**TASK GOAL**
Copy every one of the records below with "Screen dimensions" substituted by "Display size" wherever it occurs, and leave everything else unchanged.

[Begin TASK INPUT]

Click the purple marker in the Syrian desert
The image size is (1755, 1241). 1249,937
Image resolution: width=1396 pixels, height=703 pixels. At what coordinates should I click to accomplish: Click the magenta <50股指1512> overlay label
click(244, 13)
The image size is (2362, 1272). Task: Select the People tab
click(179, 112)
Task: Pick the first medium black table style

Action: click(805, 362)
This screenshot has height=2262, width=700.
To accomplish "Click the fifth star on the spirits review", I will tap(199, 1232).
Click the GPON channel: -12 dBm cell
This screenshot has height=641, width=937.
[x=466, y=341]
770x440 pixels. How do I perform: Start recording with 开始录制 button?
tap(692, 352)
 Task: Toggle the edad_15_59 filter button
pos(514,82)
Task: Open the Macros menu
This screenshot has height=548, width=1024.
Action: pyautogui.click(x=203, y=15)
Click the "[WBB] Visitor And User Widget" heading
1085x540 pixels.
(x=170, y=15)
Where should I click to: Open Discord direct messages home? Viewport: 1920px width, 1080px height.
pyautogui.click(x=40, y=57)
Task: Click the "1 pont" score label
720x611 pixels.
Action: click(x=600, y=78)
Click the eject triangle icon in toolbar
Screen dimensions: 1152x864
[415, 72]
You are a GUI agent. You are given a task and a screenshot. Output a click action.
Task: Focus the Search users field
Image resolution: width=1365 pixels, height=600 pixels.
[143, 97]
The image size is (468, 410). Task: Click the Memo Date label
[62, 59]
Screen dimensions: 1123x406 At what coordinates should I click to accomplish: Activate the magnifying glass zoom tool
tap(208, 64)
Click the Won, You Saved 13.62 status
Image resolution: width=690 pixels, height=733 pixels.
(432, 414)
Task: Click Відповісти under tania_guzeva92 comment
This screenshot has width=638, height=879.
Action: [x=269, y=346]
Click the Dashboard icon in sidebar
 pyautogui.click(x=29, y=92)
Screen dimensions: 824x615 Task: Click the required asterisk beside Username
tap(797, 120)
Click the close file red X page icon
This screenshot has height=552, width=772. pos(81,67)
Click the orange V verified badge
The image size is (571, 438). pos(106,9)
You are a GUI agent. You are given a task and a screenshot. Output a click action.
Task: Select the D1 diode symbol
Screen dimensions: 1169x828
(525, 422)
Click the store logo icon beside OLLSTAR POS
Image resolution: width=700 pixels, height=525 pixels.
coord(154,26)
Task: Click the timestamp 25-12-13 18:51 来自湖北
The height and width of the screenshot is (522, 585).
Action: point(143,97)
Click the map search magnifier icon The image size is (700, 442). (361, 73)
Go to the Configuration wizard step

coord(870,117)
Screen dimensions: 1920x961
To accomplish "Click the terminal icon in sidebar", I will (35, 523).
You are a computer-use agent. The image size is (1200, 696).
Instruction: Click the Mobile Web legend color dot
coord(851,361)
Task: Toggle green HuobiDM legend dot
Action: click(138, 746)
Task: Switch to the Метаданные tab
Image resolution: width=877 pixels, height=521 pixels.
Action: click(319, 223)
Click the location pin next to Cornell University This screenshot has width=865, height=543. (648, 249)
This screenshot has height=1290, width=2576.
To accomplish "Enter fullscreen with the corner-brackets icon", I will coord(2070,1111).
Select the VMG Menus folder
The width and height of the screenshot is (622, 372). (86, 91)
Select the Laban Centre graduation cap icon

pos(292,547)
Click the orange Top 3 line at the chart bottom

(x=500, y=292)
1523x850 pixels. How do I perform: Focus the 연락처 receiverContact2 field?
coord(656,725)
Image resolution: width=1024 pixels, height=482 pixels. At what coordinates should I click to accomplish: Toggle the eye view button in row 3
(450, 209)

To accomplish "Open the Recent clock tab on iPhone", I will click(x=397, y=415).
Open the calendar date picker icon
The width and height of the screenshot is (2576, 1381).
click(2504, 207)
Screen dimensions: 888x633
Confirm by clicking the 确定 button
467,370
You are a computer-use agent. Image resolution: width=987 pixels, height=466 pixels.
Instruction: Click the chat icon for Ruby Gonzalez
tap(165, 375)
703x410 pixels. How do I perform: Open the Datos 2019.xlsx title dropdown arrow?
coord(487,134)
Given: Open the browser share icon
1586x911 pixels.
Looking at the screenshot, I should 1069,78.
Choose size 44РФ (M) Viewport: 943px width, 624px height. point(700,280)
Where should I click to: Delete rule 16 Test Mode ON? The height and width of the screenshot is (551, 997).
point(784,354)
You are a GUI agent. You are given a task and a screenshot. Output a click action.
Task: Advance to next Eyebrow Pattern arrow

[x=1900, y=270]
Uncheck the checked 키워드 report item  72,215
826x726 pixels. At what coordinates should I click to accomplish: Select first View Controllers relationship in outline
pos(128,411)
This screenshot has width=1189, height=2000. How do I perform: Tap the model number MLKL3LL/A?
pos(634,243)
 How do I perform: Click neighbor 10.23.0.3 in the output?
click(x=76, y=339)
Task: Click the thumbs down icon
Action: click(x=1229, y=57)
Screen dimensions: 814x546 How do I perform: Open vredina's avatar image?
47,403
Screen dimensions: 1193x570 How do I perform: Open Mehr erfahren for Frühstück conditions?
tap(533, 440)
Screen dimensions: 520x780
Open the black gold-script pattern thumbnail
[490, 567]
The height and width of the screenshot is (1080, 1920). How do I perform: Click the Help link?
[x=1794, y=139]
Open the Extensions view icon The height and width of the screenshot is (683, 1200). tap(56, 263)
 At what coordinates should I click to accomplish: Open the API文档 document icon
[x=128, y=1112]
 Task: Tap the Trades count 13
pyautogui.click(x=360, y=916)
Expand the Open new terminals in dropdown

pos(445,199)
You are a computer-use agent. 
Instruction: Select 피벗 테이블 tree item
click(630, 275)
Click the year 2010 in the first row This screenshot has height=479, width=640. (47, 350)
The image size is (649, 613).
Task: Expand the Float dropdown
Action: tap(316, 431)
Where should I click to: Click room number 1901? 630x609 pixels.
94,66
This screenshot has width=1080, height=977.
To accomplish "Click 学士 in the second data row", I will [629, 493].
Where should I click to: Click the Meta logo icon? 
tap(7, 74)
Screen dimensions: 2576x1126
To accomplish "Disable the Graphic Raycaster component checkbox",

[End TASK INPUT]

**ANSWER TO THE PROBLEM**
Click the purple marker in the Syrian desert
The image size is (1755, 1241). 1249,937
Image resolution: width=1396 pixels, height=703 pixels. At what coordinates should I click to accomplish: Click the magenta <50股指1512> overlay label
click(244, 13)
The image size is (2362, 1272). Task: Select the People tab
click(179, 112)
Task: Pick the first medium black table style

Action: click(805, 362)
This screenshot has height=2262, width=700.
To accomplish "Click the fifth star on the spirits review", I will tap(199, 1232).
Click the GPON channel: -12 dBm cell
This screenshot has height=641, width=937.
[x=466, y=341]
770x440 pixels. How do I perform: Start recording with 开始录制 button?
tap(692, 352)
 Task: Toggle the edad_15_59 filter button
pos(514,82)
Task: Open the Macros menu
This screenshot has height=548, width=1024.
Action: pyautogui.click(x=203, y=15)
Click the "[WBB] Visitor And User Widget" heading
1085x540 pixels.
(x=170, y=15)
Where should I click to: Open Discord direct messages home? Viewport: 1920px width, 1080px height.
pyautogui.click(x=40, y=57)
Task: Click the "1 pont" score label
720x611 pixels.
Action: click(x=600, y=78)
Click the eject triangle icon in toolbar
Display size: 1152x864
[415, 72]
You are a GUI agent. You are given a task and a screenshot. Output a click action.
Task: Focus the Search users field
Image resolution: width=1365 pixels, height=600 pixels.
[143, 97]
The image size is (468, 410). Task: Click the Memo Date label
[62, 59]
Display size: 1123x406 At what coordinates should I click to accomplish: Activate the magnifying glass zoom tool
tap(208, 64)
Click the Won, You Saved 13.62 status
Image resolution: width=690 pixels, height=733 pixels.
(432, 414)
Task: Click Відповісти under tania_guzeva92 comment
This screenshot has width=638, height=879.
Action: [x=269, y=346]
Click the Dashboard icon in sidebar
 pyautogui.click(x=29, y=92)
Display size: 824x615 Task: Click the required asterisk beside Username
tap(797, 120)
Click the close file red X page icon
This screenshot has height=552, width=772. pos(81,67)
Click the orange V verified badge
The image size is (571, 438). pos(106,9)
You are a GUI agent. You are given a task and a screenshot. Output a click action.
Task: Select the D1 diode symbol
Display size: 1169x828
(525, 422)
Click the store logo icon beside OLLSTAR POS
Image resolution: width=700 pixels, height=525 pixels.
coord(154,26)
Task: Click the timestamp 25-12-13 18:51 来自湖北
The height and width of the screenshot is (522, 585).
Action: point(143,97)
Click the map search magnifier icon The image size is (700, 442). (361, 73)
Go to the Configuration wizard step

coord(870,117)
Display size: 1920x961
To accomplish "Click the terminal icon in sidebar", I will (35, 523).
You are a computer-use agent. The image size is (1200, 696).
Instruction: Click the Mobile Web legend color dot
coord(851,361)
Task: Toggle green HuobiDM legend dot
Action: click(138, 746)
Task: Switch to the Метаданные tab
Image resolution: width=877 pixels, height=521 pixels.
Action: click(319, 223)
Click the location pin next to Cornell University This screenshot has width=865, height=543. (648, 249)
This screenshot has height=1290, width=2576.
To accomplish "Enter fullscreen with the corner-brackets icon", I will coord(2070,1111).
Select the VMG Menus folder
The width and height of the screenshot is (622, 372). (86, 91)
Select the Laban Centre graduation cap icon

pos(292,547)
Click the orange Top 3 line at the chart bottom

(x=500, y=292)
1523x850 pixels. How do I perform: Focus the 연락처 receiverContact2 field?
coord(656,725)
Image resolution: width=1024 pixels, height=482 pixels. At what coordinates should I click to accomplish: Toggle the eye view button in row 3
(450, 209)

To accomplish "Open the Recent clock tab on iPhone", I will click(x=397, y=415).
Open the calendar date picker icon
The width and height of the screenshot is (2576, 1381).
click(2504, 207)
Display size: 888x633
Confirm by clicking the 确定 button
467,370
You are a computer-use agent. Image resolution: width=987 pixels, height=466 pixels.
Instruction: Click the chat icon for Ruby Gonzalez
tap(165, 375)
703x410 pixels. How do I perform: Open the Datos 2019.xlsx title dropdown arrow?
coord(487,134)
Given: Open the browser share icon
1586x911 pixels.
Looking at the screenshot, I should 1069,78.
Choose size 44РФ (M) Viewport: 943px width, 624px height. point(700,280)
Where should I click to: Delete rule 16 Test Mode ON? The height and width of the screenshot is (551, 997).
point(784,354)
You are a GUI agent. You are given a task and a screenshot. Output a click action.
Task: Advance to next Eyebrow Pattern arrow

[x=1900, y=270]
Uncheck the checked 키워드 report item  72,215
826x726 pixels. At what coordinates should I click to accomplish: Select first View Controllers relationship in outline
pos(128,411)
This screenshot has width=1189, height=2000. How do I perform: Tap the model number MLKL3LL/A?
pos(634,243)
 How do I perform: Click neighbor 10.23.0.3 in the output?
click(x=76, y=339)
Task: Click the thumbs down icon
Action: click(x=1229, y=57)
Display size: 814x546 How do I perform: Open vredina's avatar image?
47,403
Display size: 1193x570 How do I perform: Open Mehr erfahren for Frühstück conditions?
tap(533, 440)
Display size: 520x780
Open the black gold-script pattern thumbnail
[490, 567]
The height and width of the screenshot is (1080, 1920). How do I perform: Click the Help link?
[x=1794, y=139]
Open the Extensions view icon The height and width of the screenshot is (683, 1200). tap(56, 263)
 At what coordinates should I click to accomplish: Open the API文档 document icon
[x=128, y=1112]
 Task: Tap the Trades count 13
pyautogui.click(x=360, y=916)
Expand the Open new terminals in dropdown

pos(445,199)
You are a computer-use agent. 
Instruction: Select 피벗 테이블 tree item
click(630, 275)
Click the year 2010 in the first row This screenshot has height=479, width=640. (47, 350)
The image size is (649, 613).
Task: Expand the Float dropdown
Action: tap(316, 431)
Where should I click to: Click room number 1901? 630x609 pixels.
94,66
This screenshot has width=1080, height=977.
To accomplish "Click 学士 in the second data row", I will [629, 493].
Where should I click to: Click the Meta logo icon? 
tap(7, 74)
Display size: 2576x1126
To accomplish "Disable the Graphic Raycaster component checkbox",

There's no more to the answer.